Швы борта дрожат мелко, а мотор — крупно. Два удара сливаются в гул, после них прячется пустота, потом приходит третий. Я узнаю этот ритм на полном режиме и уже не могу спросить Трофимова, слышит ли он то же.
Скорость растёт.
Грунт бьёт в шасси снизу. Каждый удар проходит через кресло и позвоночник. Хвост делается легче. Руль начинает брать воздух, левая педаль оживает под сапогом, и на одно мгновение мне кажется, что теперь её хватит.
Обороты стоят у предела. Или уже за ним. Стрелку трясёт, и я выбираю то её положение, которое хочу видеть.

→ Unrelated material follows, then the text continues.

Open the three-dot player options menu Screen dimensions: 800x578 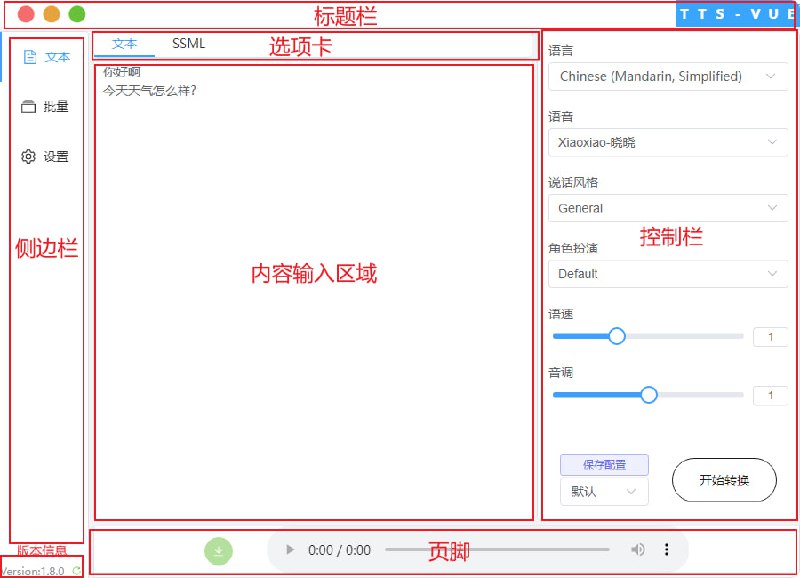pyautogui.click(x=667, y=549)
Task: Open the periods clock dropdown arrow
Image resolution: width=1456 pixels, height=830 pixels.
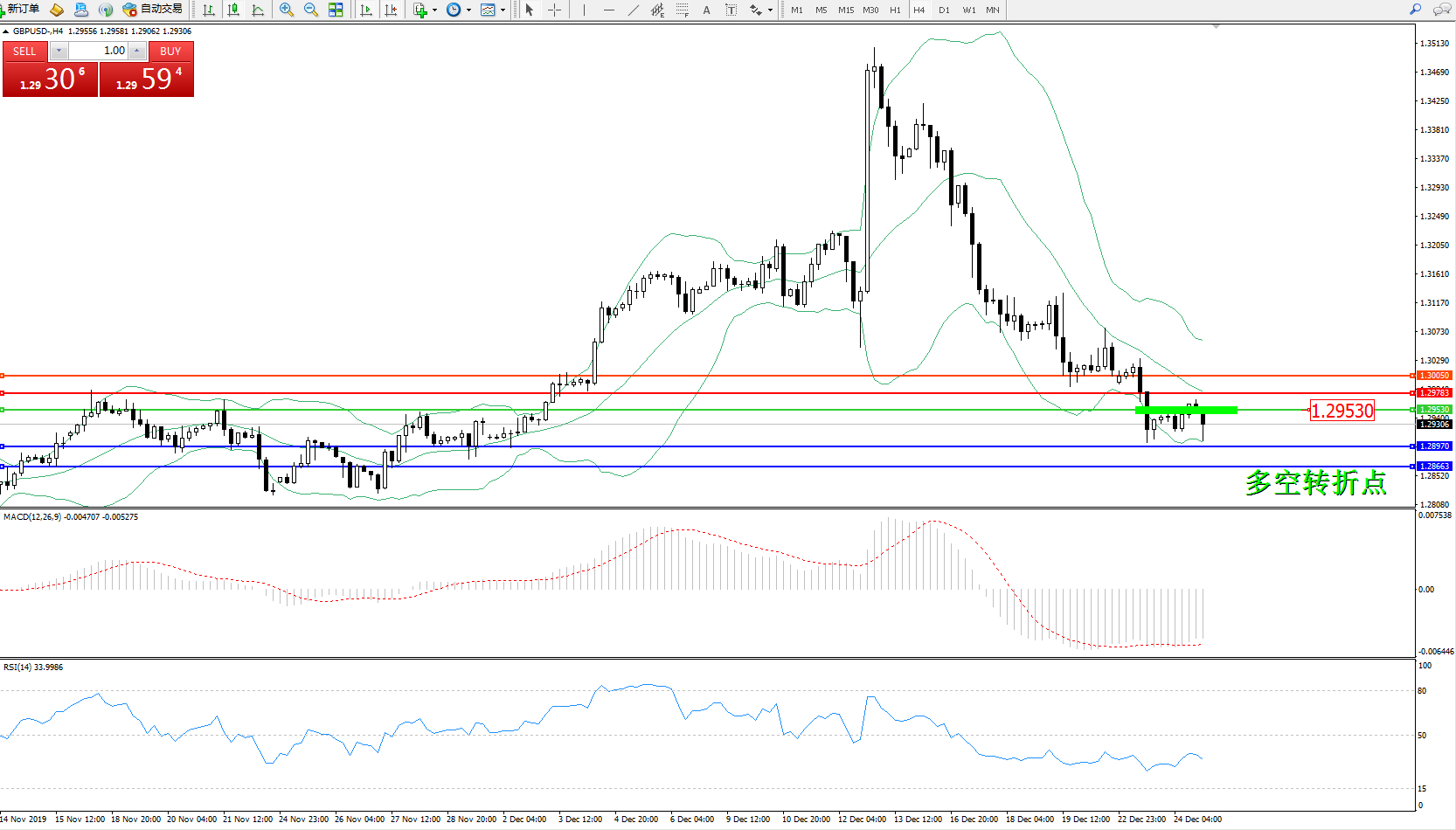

Вибрация собирается в один ровный гул.
Я знаю этот гул.
Так звучит мотор перед отрывом.
Так же он звучит перед тем, как внутри отпускает металл.
Различить можно через три секунды.
Первая уже идёт.
Шасси ещё на земле — я слышу частый дробный удар. Или это уже мотор, а земля отпустила. Ручка становится легче. Нос поднимается на палец. В зеркале лица экипажа неподвижны, и на земле Гордеев не отводит глаз, хотя я его уже не вижу.
Вторая секунда начинается раньше, чем я успеваю досчитать первую.
Я тяну ручку на себя.
И мотор решает.
Глава 18

Третьего удара нет.
Вместо него под правой подошвой проходит пустота, будто педаль провалилась сквозь пол, и машина всем весом валится вправо. Ручка уже идёт на меня. Нос поднялся на палец. Ещё немного — земля отпустит колёса, и тогда она перестанет быть моей.